How to Keep Your New Wife Off Your “Offer in Compramise”
Let me start by giving you some general comments. Assume you have undergone an income tax audit prior to marriage and you wind up owing IRS tax. If the liability is joint and both parties wish to make the offer in compromise, both names must be shown. If the taxpayer is singly liable for a liability (e.g., employment taxes) and only one person is submitting the offer, only one offer must be submitted. However, in order to properly evaluate the offer, the non-liable spouse will be asked to submit a Form 433a disclosing all assets, liabilities, income and expenses attributed to the non-liable spouse. Or, the form 433a can be submitted listing all assets, liabilities, income and expenses of both spouses with the non-liable spouse’s assets, liabilities, income and expenses clearly marked.
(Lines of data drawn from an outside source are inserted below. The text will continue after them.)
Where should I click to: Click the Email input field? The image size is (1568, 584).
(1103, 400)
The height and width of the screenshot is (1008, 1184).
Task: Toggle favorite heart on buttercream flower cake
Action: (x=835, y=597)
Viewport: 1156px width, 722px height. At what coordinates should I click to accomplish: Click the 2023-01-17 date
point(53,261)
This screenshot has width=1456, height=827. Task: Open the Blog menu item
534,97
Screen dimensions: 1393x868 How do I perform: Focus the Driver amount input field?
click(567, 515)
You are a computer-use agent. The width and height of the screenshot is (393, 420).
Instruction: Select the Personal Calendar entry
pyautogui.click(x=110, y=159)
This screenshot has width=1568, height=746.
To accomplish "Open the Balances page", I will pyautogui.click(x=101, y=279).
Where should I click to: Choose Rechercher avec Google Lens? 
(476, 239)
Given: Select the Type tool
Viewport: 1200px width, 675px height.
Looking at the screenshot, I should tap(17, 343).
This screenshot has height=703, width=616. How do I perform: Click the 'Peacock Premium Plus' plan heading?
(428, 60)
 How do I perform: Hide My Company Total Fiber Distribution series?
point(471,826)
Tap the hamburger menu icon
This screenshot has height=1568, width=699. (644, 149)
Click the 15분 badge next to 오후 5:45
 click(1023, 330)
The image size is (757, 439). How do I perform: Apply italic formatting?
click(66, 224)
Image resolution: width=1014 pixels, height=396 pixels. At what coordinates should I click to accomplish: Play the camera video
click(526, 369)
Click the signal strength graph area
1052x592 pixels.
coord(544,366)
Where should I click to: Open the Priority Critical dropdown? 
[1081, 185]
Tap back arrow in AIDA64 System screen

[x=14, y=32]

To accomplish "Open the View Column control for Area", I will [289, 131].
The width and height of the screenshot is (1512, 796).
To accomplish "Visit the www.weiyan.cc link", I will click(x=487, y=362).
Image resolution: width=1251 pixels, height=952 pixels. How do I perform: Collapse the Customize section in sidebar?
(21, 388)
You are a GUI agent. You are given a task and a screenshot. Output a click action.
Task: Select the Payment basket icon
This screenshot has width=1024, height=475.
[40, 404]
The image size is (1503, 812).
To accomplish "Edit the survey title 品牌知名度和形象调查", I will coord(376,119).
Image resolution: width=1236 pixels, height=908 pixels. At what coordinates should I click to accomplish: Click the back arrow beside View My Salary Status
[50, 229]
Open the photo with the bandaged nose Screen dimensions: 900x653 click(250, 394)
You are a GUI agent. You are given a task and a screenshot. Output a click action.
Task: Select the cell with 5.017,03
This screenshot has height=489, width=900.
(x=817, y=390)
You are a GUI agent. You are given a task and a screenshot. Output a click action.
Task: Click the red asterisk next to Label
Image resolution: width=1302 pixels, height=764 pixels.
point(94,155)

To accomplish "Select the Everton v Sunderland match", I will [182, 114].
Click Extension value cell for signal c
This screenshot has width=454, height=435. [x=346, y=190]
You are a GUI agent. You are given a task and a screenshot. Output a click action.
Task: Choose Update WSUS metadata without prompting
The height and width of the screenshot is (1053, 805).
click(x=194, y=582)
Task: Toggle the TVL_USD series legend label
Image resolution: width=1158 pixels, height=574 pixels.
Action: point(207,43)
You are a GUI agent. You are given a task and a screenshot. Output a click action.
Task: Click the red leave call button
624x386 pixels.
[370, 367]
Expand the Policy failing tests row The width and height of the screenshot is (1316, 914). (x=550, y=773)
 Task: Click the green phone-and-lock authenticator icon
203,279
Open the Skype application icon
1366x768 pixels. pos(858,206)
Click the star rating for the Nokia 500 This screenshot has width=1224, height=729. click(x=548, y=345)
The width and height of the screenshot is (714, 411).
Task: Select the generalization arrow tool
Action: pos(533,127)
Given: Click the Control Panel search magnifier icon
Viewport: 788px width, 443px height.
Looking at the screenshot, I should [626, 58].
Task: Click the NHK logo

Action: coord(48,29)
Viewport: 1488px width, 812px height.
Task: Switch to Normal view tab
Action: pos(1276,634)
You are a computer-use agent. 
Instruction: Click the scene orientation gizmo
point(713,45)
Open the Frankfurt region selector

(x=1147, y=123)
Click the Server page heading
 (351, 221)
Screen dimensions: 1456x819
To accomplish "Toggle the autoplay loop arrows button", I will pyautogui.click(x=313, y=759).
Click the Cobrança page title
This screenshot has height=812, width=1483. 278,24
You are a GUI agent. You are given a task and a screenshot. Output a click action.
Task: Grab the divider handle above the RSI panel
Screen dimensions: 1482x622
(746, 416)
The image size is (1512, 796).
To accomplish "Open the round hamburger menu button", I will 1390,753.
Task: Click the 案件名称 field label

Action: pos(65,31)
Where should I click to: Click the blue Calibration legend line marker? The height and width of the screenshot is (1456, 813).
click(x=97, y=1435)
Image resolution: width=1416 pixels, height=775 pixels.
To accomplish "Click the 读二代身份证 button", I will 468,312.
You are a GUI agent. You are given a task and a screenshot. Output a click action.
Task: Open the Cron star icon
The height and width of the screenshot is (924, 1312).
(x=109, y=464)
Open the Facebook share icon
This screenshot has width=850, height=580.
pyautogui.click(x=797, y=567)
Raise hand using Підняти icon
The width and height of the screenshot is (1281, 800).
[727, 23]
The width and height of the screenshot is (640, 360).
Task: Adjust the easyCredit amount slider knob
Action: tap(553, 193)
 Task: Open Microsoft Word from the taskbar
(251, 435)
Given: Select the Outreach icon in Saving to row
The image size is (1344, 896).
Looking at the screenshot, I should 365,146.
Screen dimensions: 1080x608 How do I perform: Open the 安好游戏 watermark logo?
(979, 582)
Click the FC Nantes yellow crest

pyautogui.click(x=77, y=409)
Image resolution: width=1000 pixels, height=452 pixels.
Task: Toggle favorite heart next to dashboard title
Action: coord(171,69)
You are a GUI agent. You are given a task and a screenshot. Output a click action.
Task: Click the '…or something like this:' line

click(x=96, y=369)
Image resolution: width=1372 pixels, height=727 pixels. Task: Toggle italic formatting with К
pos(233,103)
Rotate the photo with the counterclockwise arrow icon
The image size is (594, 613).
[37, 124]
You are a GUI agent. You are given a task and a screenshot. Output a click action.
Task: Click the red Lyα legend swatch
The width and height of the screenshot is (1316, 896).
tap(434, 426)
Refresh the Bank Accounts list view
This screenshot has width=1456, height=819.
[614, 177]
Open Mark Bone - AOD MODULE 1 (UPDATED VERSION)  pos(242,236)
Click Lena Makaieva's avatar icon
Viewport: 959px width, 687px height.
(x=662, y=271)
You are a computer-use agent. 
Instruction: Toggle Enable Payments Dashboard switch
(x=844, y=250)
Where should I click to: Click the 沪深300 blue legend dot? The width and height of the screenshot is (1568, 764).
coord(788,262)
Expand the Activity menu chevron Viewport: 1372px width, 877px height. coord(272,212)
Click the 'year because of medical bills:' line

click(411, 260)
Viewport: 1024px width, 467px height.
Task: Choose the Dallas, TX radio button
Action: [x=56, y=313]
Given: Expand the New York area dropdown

Key Comments: The IRS can’t compel the non-liable spouse to provide financial information, however an offer is subject to the IRS determining if it would be in the government’s best interest. They will not approve an offer if the IRS believes the non-liable spouse can contribute to the liable spouse’s liability. Your attorney must make it clear to the IRS that the non-liable spouse’s assets will not be a part of the offer computation; however to get the IRS to consider the offer you will be compelled to provide financial information on the non-liable spouse.
You would be well-advised to submit your OIC to the IRS before getting married. Most likely a new bride will not take well to inheriting a tax liability of her new groom, especially given that her income could be included into the equation.